Wir saßen im Freundeskreis gemütlich beisammen, nur noch eine wehmütige Erinnerung, als wir uns plötzlich über den Unterschied der Begriffe bösartig und boshaft stritten. Da ging es hoch her. Doch als wir uns schließlich darauf geeinigt hatten, dass als bösartig nur ein Mensch oder Tier bezeichnet wird, während man als boshaft eine menschliche Äußerung bezeichnet, kam einer auf die Idee, diese spitzfindige Unterscheidung eine Geisteskrankheit zu nennen, die nicht einmal heilbar ist, weil bösartig. Das fanden wir alle übertrieben boshaft, womit wir endlich wieder einig waren.

 

Neurologen, Psychologen und Allerleilogen können hieb- und stichfest belegen, dass es nicht nur angenehm ist, wenn man liebevoll berührt wird, sondern auch noch gesund. Denn mit so einer Berührung wird in unserem Organismus diese oder jene kleine Explosion ausgelöst, die prompt ans Gehirn weitergegeben wird und dort irgendwas Gesundes bewirkt. Habe ich alles verstanden, mit meinem Glas Rotwein in der Hand, als die im Fernsehen mir das ausführlich und mit vielen Fachbegriffen erklärt haben. Fernsehen bildet ja. Hinterher kam dann wieder die Aufforderung, wegen Corona auf Körperkontakte zu verzichten, damit wir gesund bleiben.
--------
Aufgaben —
1: Schreib aus dem Text oben die Stelle zwischen „Neurologen, Psychologen und“ und „wir gesund bleiben.“ wortgetreu ab, beide eingeschlossen.
2: Worauf einigte sich der Freundeskreis im Text oben: Wer oder was wird als bösartig bezeichnet?

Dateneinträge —
--------
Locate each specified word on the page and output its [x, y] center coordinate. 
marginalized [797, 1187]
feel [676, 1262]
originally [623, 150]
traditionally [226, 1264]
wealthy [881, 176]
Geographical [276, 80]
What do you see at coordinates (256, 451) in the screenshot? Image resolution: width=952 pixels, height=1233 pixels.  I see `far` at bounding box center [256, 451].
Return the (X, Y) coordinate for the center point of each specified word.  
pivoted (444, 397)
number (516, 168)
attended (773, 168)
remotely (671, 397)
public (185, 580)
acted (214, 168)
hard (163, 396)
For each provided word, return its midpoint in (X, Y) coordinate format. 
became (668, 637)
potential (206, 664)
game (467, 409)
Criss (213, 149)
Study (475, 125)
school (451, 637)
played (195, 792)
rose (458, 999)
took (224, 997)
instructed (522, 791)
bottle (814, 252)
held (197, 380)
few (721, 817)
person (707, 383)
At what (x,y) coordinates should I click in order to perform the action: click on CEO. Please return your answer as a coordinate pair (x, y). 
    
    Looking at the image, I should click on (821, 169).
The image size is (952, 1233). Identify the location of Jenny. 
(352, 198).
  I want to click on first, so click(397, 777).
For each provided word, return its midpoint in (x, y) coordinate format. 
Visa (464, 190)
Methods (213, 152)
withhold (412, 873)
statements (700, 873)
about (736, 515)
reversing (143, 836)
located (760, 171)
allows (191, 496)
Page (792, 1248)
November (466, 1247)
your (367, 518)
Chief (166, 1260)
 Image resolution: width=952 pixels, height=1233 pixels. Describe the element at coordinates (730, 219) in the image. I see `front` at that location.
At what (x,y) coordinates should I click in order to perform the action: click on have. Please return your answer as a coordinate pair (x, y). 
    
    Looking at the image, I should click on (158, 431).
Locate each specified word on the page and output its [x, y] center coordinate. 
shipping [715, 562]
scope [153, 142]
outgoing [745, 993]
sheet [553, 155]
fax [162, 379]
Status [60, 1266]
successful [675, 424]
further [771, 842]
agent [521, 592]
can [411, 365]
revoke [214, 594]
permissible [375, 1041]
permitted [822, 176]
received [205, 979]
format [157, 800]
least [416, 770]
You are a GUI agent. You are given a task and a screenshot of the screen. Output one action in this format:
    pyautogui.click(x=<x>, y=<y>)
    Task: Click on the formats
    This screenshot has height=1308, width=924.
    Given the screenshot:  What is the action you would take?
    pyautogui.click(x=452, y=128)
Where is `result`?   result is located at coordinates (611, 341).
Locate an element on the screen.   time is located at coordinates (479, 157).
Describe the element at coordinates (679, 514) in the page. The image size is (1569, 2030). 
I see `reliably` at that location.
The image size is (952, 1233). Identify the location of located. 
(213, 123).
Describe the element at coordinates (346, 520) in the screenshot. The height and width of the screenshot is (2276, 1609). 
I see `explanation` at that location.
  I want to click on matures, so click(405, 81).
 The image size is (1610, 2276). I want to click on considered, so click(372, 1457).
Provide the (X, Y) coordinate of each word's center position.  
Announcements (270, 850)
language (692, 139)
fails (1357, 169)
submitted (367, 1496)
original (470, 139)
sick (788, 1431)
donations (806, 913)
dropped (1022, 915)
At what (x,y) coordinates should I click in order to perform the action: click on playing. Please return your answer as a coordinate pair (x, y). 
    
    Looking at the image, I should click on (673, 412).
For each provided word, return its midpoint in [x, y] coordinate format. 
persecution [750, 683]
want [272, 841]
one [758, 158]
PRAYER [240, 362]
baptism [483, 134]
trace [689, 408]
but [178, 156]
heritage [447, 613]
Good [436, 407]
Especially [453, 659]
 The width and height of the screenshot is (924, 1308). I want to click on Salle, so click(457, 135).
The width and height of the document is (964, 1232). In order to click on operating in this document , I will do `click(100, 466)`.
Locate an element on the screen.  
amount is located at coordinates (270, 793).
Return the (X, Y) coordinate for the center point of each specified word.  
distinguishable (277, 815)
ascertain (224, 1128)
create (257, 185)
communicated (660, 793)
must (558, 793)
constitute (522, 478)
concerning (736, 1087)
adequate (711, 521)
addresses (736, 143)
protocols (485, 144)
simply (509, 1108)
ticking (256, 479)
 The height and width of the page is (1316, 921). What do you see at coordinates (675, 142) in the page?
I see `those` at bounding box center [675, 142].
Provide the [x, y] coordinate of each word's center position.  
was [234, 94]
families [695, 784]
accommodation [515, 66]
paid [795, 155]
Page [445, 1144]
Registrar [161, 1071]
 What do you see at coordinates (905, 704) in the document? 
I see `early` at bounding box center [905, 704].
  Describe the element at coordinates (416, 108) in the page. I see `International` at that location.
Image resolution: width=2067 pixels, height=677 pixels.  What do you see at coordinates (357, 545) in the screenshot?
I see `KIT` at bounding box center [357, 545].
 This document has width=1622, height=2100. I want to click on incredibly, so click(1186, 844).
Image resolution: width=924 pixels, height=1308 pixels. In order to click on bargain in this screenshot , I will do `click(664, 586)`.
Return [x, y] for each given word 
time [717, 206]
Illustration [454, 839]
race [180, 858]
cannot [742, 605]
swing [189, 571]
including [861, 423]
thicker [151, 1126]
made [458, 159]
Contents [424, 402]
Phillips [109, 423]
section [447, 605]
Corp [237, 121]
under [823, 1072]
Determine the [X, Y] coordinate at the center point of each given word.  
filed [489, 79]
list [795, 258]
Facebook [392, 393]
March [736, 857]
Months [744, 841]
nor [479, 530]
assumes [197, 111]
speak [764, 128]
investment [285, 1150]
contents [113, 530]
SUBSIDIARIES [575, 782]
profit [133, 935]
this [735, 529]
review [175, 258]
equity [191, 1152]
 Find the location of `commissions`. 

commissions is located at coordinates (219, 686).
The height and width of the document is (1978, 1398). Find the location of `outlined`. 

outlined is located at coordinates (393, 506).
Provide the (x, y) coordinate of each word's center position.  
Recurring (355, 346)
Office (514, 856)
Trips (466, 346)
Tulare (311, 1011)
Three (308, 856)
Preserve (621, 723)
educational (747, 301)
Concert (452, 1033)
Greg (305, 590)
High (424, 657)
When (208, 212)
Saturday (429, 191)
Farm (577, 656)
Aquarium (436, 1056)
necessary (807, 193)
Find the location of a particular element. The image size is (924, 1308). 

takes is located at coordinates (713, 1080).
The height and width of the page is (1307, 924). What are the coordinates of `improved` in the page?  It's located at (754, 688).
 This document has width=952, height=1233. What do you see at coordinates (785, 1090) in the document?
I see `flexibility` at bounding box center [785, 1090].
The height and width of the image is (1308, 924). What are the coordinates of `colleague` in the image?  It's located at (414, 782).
--------
Antworten je Aufgabe —
1:
Neurologen, Psychologen und Allerleilogen können hieb- und stichfest belegen, dass es nicht nur angenehm ist, wenn man liebevoll berührt wird, sondern auch noch gesund. Denn mit so einer Berührung wird in unserem Organismus diese oder jene kleine Explosion ausgelöst, die prompt ans Gehirn weitergegeben wird und dort irgendwas Gesundes bewirkt. Habe ich alles verstanden, mit meinem Glas Rotwein in der Hand, als die im Fernsehen mir das ausführlich und mit vielen Fachbegriffen erklärt haben. Fernsehen bildet ja. Hinterher kam dann wieder die Aufforderung, wegen Corona auf Körperkontakte zu verzichten, damit wir gesund bleiben.

2: Als bösartig wird nur ein Mensch oder Tier bezeichnet.